__SET TASK A__:
Answer these questions about the post on fixing JSON:
(i) Which characters does the author propose to treat as whitespace?
(ii) In which language does the author say this approach already works for vectors and maps?
(iii) How many times has the author written JSON parsers?

__SOURCE EXCERPT__:
▶

Tim Bray beat me to writing about this with some very similar thoughts to mine: Fixing JSON. I especially like his idea about native times, along with prefixing them with
@ as a parser hint. I'd like to propose some tweaks however, based on my experience of writing JSON parsers (twice).
Commas and colons
Not only you don't need either of them, they actually make parsing more complicated. When you're inside an array or an object, you already know when to expect a next value or a key, but you have to diligently check for commas and colons with the sole reason of signaling errors if you don't find them where expected. Add to that edge cases with trailing commas and empty containers, and you get a really complicated state machine with no real purpose.
My proposal is simpler than Tim's, though: no need to actually remove them, just equate them to whitespace. As in:
whitespace = ['\t', '\n', '\r', ' ', ',', ':']. That's it.
It removes all the complications from parsing, and humans can write those for aesthetics. And by the way, this approach works fine in Clojure for vectors and maps.
JSON is defined as a UTF-8 encoded stream of bytes. This is already enough for encoding the entire Unicode. Yet, on top of that there's another encoding scheme using
\uXXXX. One could probably speculate it was added to enable authoring tools that can only operate in the ASCII subset of UTF-8, but thankfully we've moved away from those dark ages already.
Handling those is a pain in the ass for a parser, especially a streaming one. Dealing with single-letter escapes like
\n is easy, but with
\uXXXX you need an extra buffer, you need to check for edge cases with not-yet-enough characters, and you're probably going to need a whole separate class of errors for those. Gah…
Just do away with the thing.

◀

__SET TASK B__: Copy the rows below word for word, from the line holding "You are a computer-use" through the end of the rows, inclusive. Leave the pictures out of your copy.

__SOURCE RECORDS__:
▶

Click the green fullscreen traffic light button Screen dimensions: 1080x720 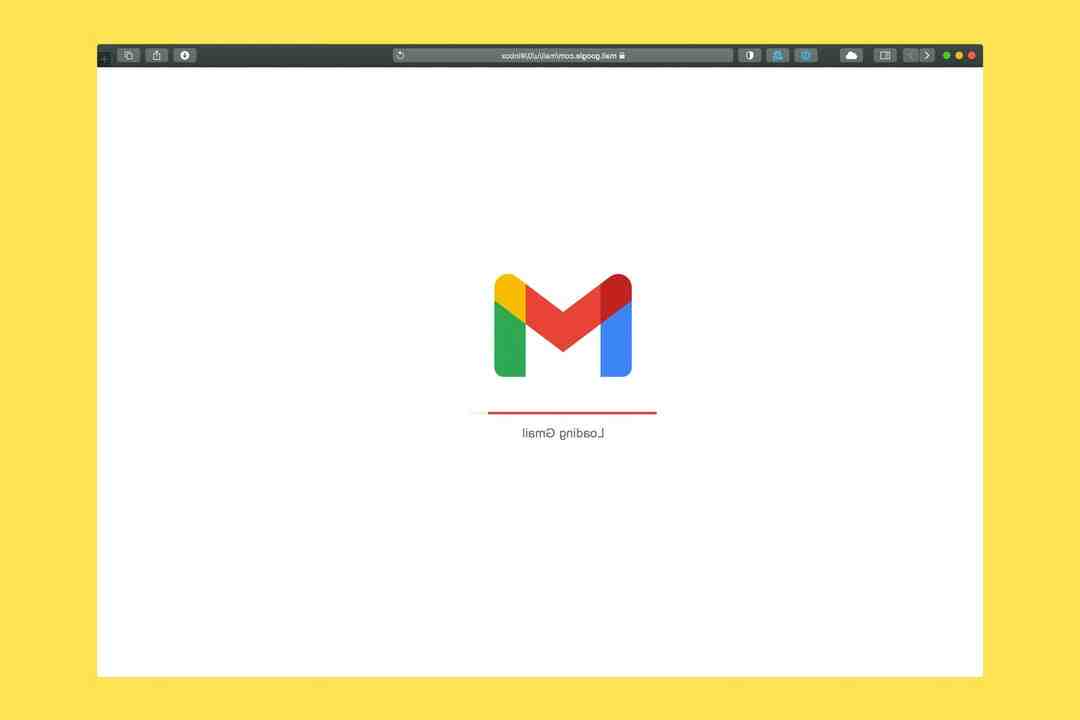coord(946,55)
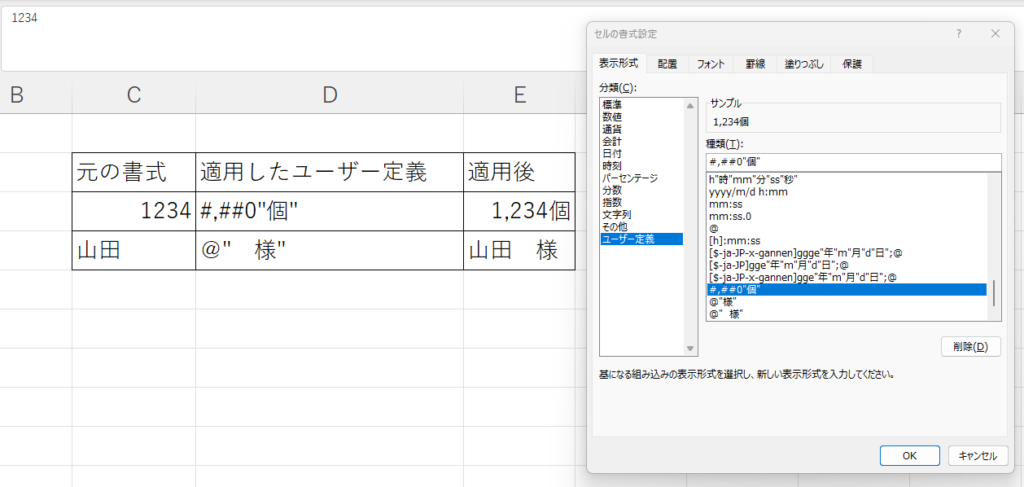The height and width of the screenshot is (487, 1024).
Task: Choose 通貨 category in the 分類 list
Action: tap(613, 129)
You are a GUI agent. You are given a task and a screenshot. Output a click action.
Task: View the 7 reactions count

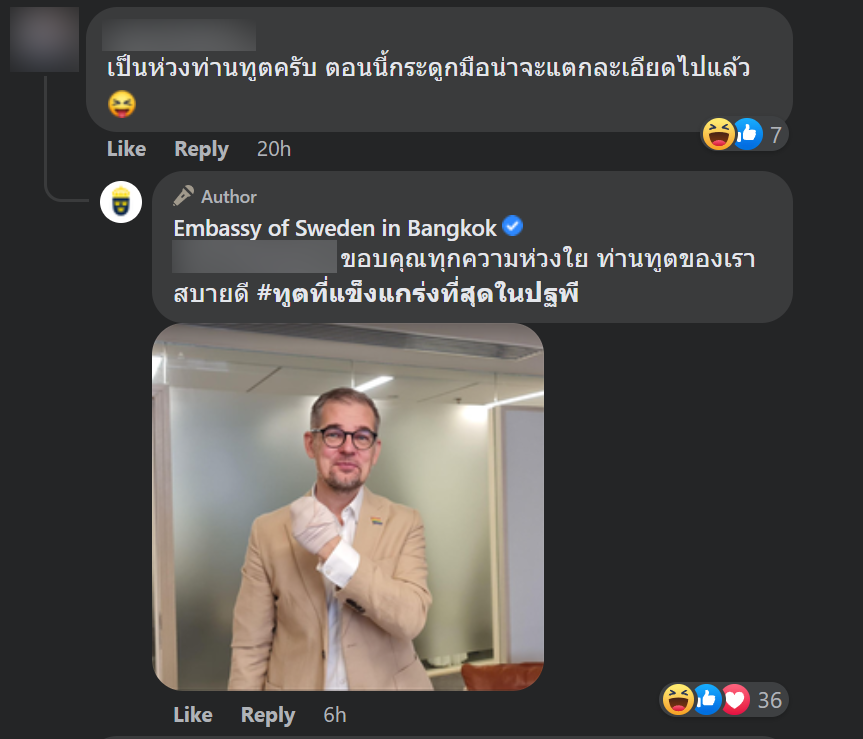775,134
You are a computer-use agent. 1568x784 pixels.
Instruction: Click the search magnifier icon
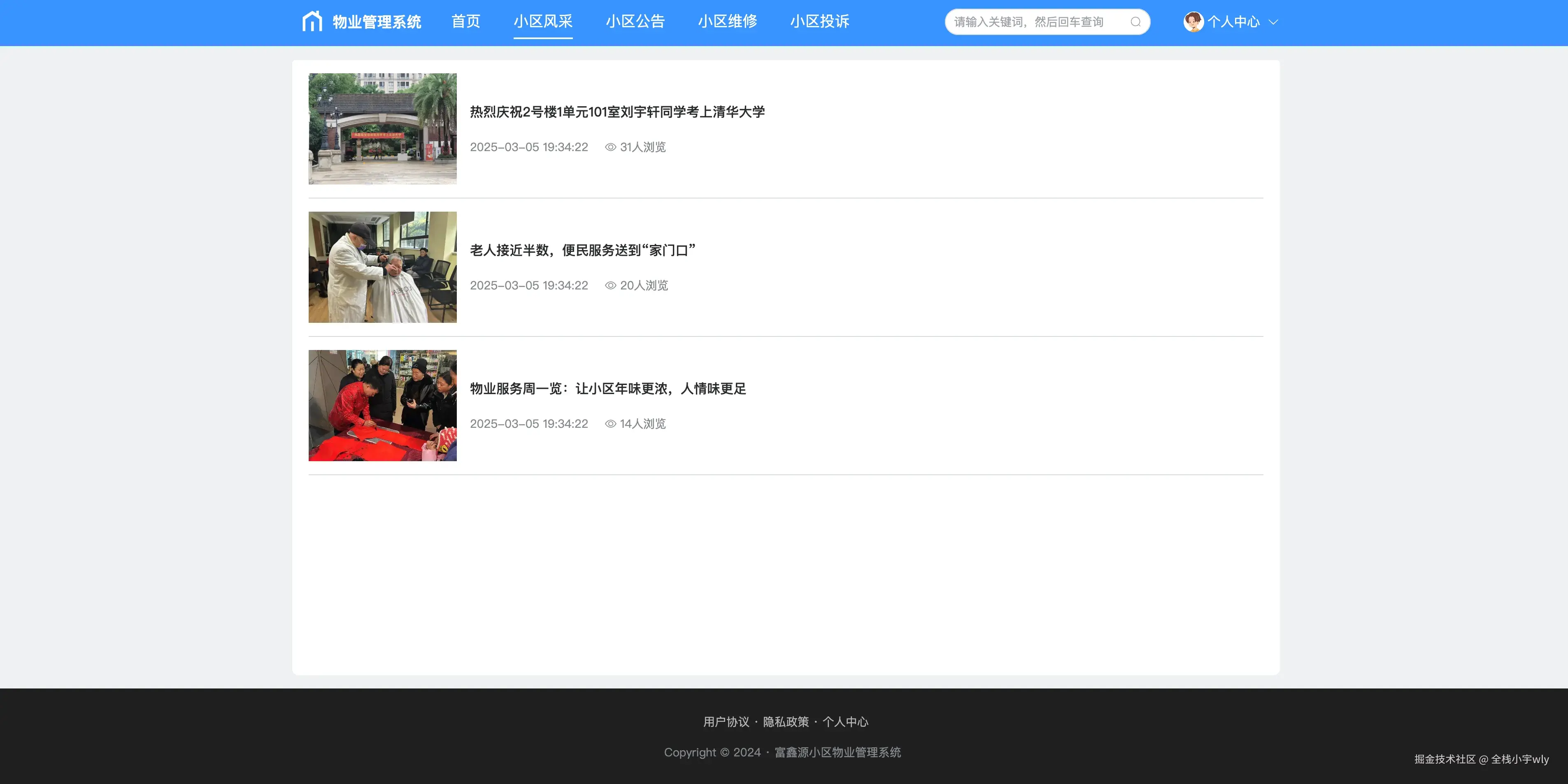1135,22
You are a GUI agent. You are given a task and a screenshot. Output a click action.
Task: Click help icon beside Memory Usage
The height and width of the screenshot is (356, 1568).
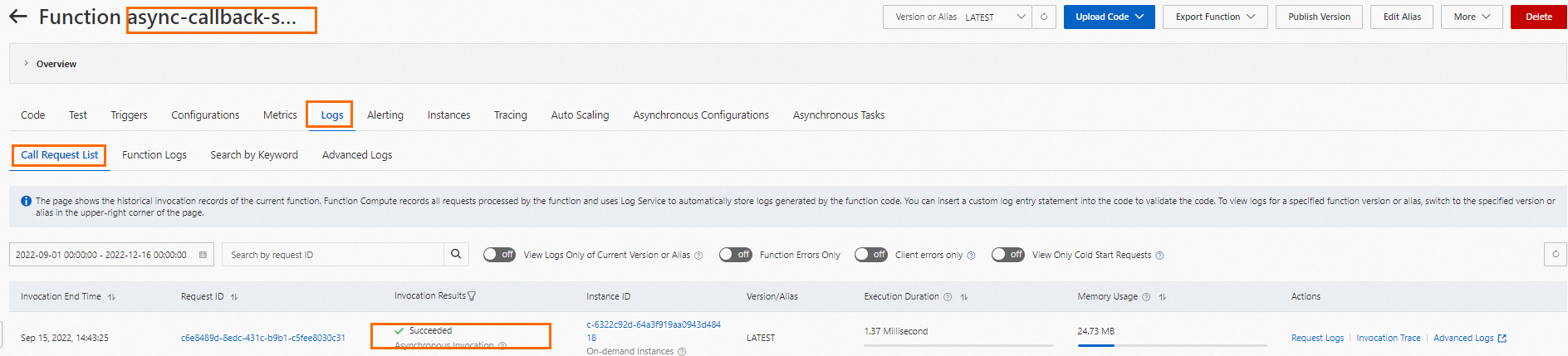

◀

__CORRECT ANSWER A__:
(i) Tab, newline, carriage return, space, comma, and colon.
(ii) Clojure.
(iii) Twice.

__CORRECT ANSWER B__:
You are a computer-use agent. 1568x784 pixels.
Instruction: Click the search magnifier icon
1135,22
You are a GUI agent. You are given a task and a screenshot. Output a click action.
Task: Click help icon beside Memory Usage
The height and width of the screenshot is (356, 1568).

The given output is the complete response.